FIG. 4 shows a plan view in accordance with the arrow direction A. The intermediate insulating layer 31 is wound around the bimetallic strip 30, and the longitudinal webs 11, 13, 15, 17 and the longitudinal webs 12, 14, 16, together with the tab, are located on the flat side 32 of the insulating layer.

This arrangement of the heating winding is identical for all tripping tasks in question. The incoming line 33 is illustrated by an arrow P and is terminated at the lug 25, whereas the outgoing line 34 is connected to the lug 27 and is in this case in the form of a braided wire.

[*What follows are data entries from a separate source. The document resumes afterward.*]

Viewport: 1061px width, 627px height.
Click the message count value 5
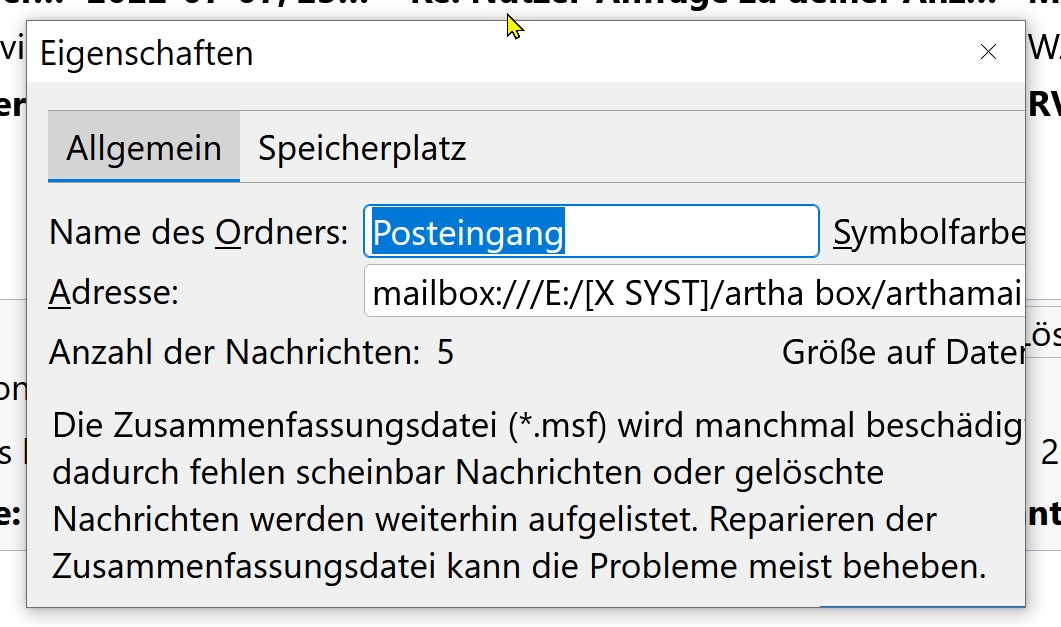(445, 352)
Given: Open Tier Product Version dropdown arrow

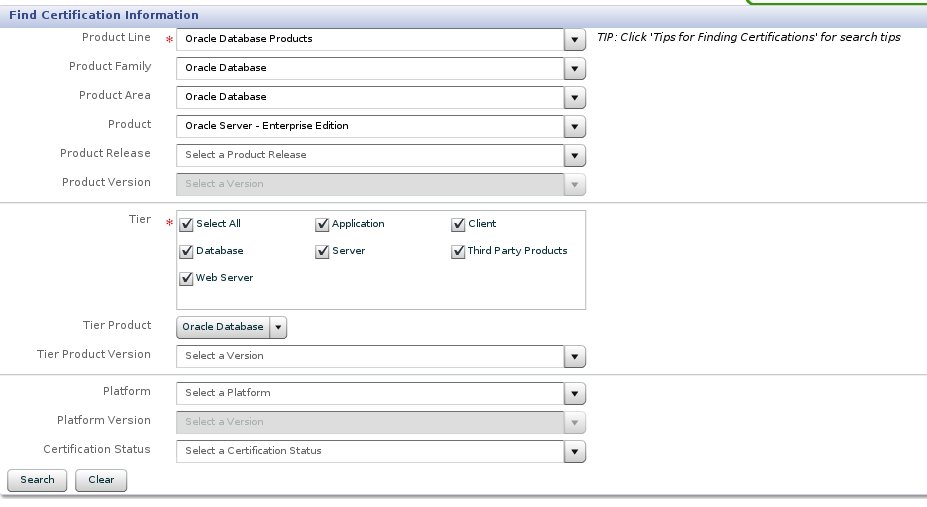Looking at the screenshot, I should 575,357.
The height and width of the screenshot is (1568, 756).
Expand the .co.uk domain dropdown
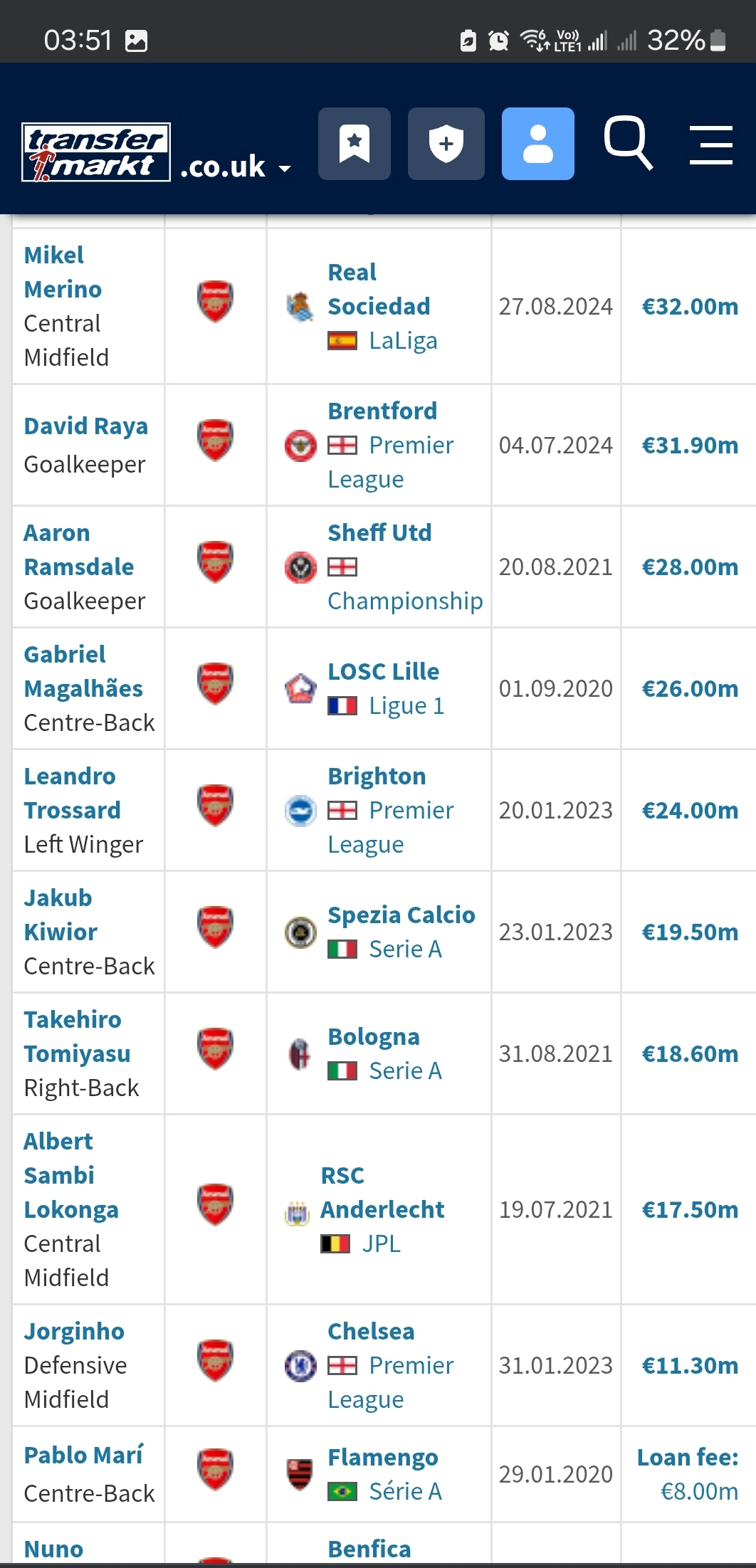pyautogui.click(x=236, y=167)
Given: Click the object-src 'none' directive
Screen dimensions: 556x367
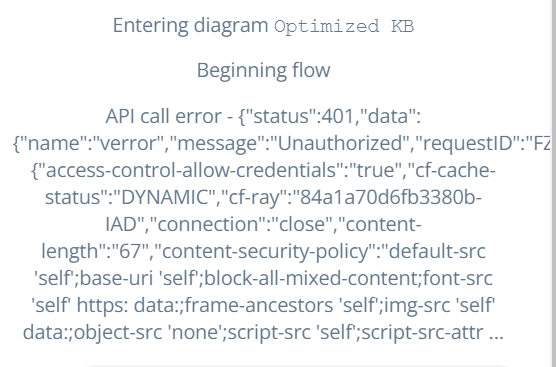Looking at the screenshot, I should click(x=149, y=332).
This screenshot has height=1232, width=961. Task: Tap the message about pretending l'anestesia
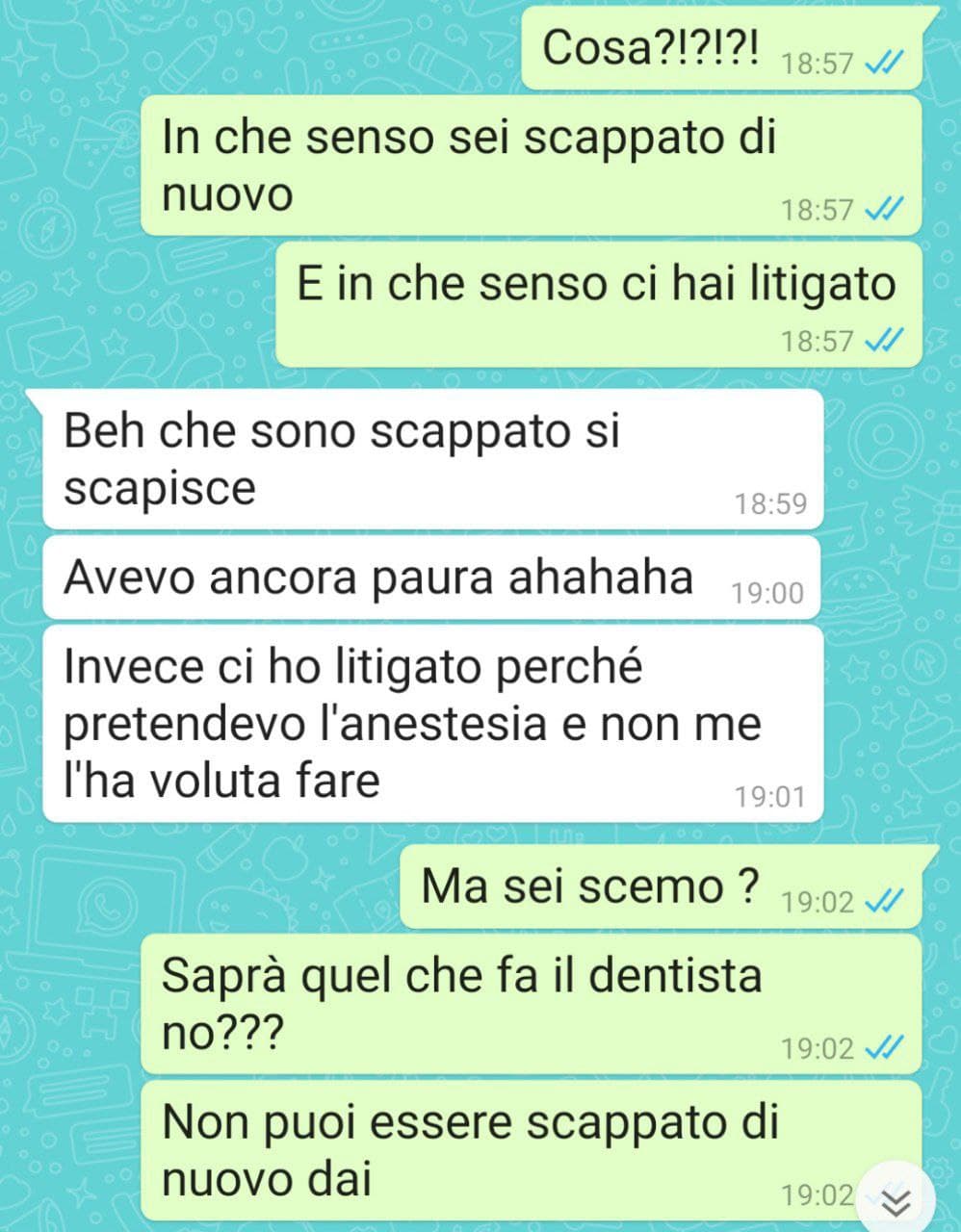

In order to match this thermal release to the corresponding tripping tasks, the longitudinal webs 11 and 12 are connected to a connecting conductor section 35, and the longitudinal webs 13 and 14 are connected to a further conductor section 36. In addition, the sections 15 and 16 could also be connected to a conductor section. The transverse webs 18 and 20 are short-circuited by the conductor sections 35 and 36, with the result that the current no longer flows via the transverse webs 18 and 20, as a result of which the total resistance of the heating wire is altered.

FIG. 5 shows a further refinement of the invention; therein, the two longitudinal webs 11 and 12 are connected to one another by means a welded joint 40; also illustrated is a welded joint 41 between the longitudinal webs 12 and 14, as a result of which the two transverse webs 19 and 20 and the longitudinal web 13 are disconnected from the heating winding. It is naturally also possible for three longitudinal webs to be connected to one another, namely the longitudinal webs 15, 16 and 14, as illustrated, by means of the welded joint 41a, as a result of which a corresponding change to the resistance of the heating winding is likewise brought about.

FIG. 3 shows a further embodiment of the invention. In this case, connection tabs or projections 45 and 46 are integrally formed on the longitudinal webs 12 and 14, with the result that the incoming line is connected, for example, to the longitudinal web 14, as a result of which only the longitudinal webs 11, 12 and 13 are connected into the current flow.

Instead of providing protrusions 45 and 46, the individual feed conductors 33 can either be connected to the longitudinal web 11 or to the longitudinal web 15 or to the longitudinal web 16.

Claims

1. A thermal overcurrent release, which is heated indirectly by means of a heating winding, having a tripping strip consisting of a bimetallic strip, a shape memory alloy or the like, an intermediate insulating layer being inserted between the heating winding and the tripping strip, and one of the ends of the heating winding being connected to a feed conductor, wherein the heating winding has an identical, meandering design for all current levels and is folded around the intermediate insulating layer, and in that, in order to change the resistance of the heating winding for other current levels, the outgoing line is connected to a tapping point between the ends of the heating winding.

2. A thermal overcurrent release, which is heated indirectly by means of a heating winding, having a tripping strip consisting of a bimetallic strip, a shape memory alloy or the like, an intermediate insulating layer being inserted between the heating winding and the tripping strip, and one of the ends of the heating winding being connected to a feed conductor, wherein the heating winding has an identical, meandering design for all current levels and is folded around the intermediate insulating layer, and in that, in order to carry out the change, the outgoing line is connected to the other end of the heating winding, and at least two adjacent turns are short-circuited.

3. The release as claimed in claim 2, wherein the adjacent turns are short-circuited by a welded joint and/or by means of a conductor section.